> **Textauszug**:
-.-.-
Inzwischen hatten wir den offiziellen Teil der Promenade mit Kursaal und einigen Spa-Hotels hinter uns gelassen, und niedrige, kleine Holzhäuschen bestimmten das Bild. Manche in einfacher Blockhausmanier aus massiven Balken gebaut, aber die Ecken mit sauber gefugten Schwalbenschwanzzinken verbunden; solide Handwerksarbeit. Bei einigen hatte es für Farbe nicht mehr gereicht, andere waren vielfach gestrichen worden, gern in bunten Kontrastfarben: rote Wände, minzgrüne Fensterrahmen. Es war nicht gerade die Vorzeigeecke eines Seebades, dessen Stadträte es sicher gern wieder mondän sähen wie zu den Zeiten, in denen Herr und Frau Zar samt Hofstaat hier kurten. In der geöffneten Tür eines Anbaus, der mehr einem Verschlag glich, sahen wir eine gebeugte alte Frau in mehreren geflickten Pullovern und Strickjacken unter ihrer geblümten Kittelschürze. Das Gesicht unter ihrem Kopftuch war größtenteils bandagiert wie bei Aussätzigen, mit der einen rheumatisch knotigen Hand hielt sie sich am Türrahmen fest, in der anderen hielt sie einen Stock am falschen Ende und fischte mit dem Griffende nach der Tür. Offenbar war sie nicht nur sehr arm, sondern auch blind. Nein, in dieser Ecke kamen keine Gelder aus EU-Struktur- und -entwicklungsfonds an.
Ein etwas größeres Holzhaus oder eher ein Konglomerat mehrerer kleiner, sauber im Ochsenblutrot aus dem schwedischen Kupferbergbau gestrichen, trug ein handgemaltes Schild über dem Eingang: Rannarootsi muuseum. Ruotsi ist doch die finnische Bezeichnung für Schweden. Und Ranna bedeutet Strand, Ufer, Küste, hatte ich im Pärnuer Strandcafé Rannakohvik gelernt.
Drinnen außer uns kein Mensch. Doch, eine ältere Frau in einer einfachen blauen Leinentunika mit einer Bernsteinkette um den Hals saß auf einem Stuhl und strickte. Ich fragte sie, ob sie Englisch spräche. Yes. Oder vielleicht Schwedisch? Ja, det går mycket bättre, kam es fließend und akzentfrei zurück. Ich fragte sie, was es mit den Küstenschweden auf sich habe, und erfuhr so erst von dieser uralten Minderheit auf den estnischen Inseln. Unsere “alte Donnerstagstante” (“wir nennen uns so, weil wir ein Zirkel von ollen Tanten sind, die sich bereit erklärt haben, jeweils Donnerstags das Museum zu hüten und alte Handarbeitstechniken vorzuführen”) war ganz offensichtlich froh, daß sich jemand dafür interessierte, ihre Geschichte zu hören, und legte los, als wollte sie uns mindestens die Hälfte aller Verse des Kalevala auf einen Sitz vortragen.
-.-.-
> **Aufgabe 1**:
Übersetze den Satz „Offenbar war sie nicht nur sehr arm, sondern auch blind.“ aus dem Textauszug ins Englische.
> **Aufgabe 2**:
Nenne die Aufschrift, die laut Textauszug auf dem handgemalten Schild über dem Eingang des rot gestrichenen Holzhauses stand.
Die Zeilen sind eigenständiges Material und gehören nicht zum Textauszug.

> **Zeilen eines Datensatzes**:
-.-.-
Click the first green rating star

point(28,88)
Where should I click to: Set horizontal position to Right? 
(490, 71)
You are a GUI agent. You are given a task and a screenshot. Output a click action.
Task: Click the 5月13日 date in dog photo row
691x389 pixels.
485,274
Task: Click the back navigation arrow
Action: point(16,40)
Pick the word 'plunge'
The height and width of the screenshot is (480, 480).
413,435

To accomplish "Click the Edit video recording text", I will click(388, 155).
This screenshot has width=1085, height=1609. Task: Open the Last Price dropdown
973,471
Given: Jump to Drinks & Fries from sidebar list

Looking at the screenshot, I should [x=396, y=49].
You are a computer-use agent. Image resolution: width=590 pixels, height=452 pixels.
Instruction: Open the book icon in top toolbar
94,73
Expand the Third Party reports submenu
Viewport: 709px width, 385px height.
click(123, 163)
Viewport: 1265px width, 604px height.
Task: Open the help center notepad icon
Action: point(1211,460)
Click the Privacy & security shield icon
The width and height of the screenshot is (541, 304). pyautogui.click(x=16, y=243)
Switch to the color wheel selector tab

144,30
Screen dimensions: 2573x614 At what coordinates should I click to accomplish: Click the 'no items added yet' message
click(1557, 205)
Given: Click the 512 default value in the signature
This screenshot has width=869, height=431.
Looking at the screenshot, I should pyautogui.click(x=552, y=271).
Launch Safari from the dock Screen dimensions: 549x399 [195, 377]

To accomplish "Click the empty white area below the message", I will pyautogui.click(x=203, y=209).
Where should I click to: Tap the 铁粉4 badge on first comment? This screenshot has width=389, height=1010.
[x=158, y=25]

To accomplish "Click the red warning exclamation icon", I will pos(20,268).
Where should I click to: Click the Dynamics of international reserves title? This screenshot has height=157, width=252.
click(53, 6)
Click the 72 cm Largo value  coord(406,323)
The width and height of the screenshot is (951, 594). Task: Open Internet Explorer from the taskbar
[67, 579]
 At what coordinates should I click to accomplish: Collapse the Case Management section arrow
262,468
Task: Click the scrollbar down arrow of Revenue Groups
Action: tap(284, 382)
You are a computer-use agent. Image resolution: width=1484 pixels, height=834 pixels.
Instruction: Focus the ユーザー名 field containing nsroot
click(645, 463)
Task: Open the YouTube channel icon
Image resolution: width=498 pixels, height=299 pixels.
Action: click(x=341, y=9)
-.-.-
> **Vollständige Antwort 1**:
Apparently she was not only very poor but also blind.

> **Vollständige Antwort 2**:
Rannarootsi muuseum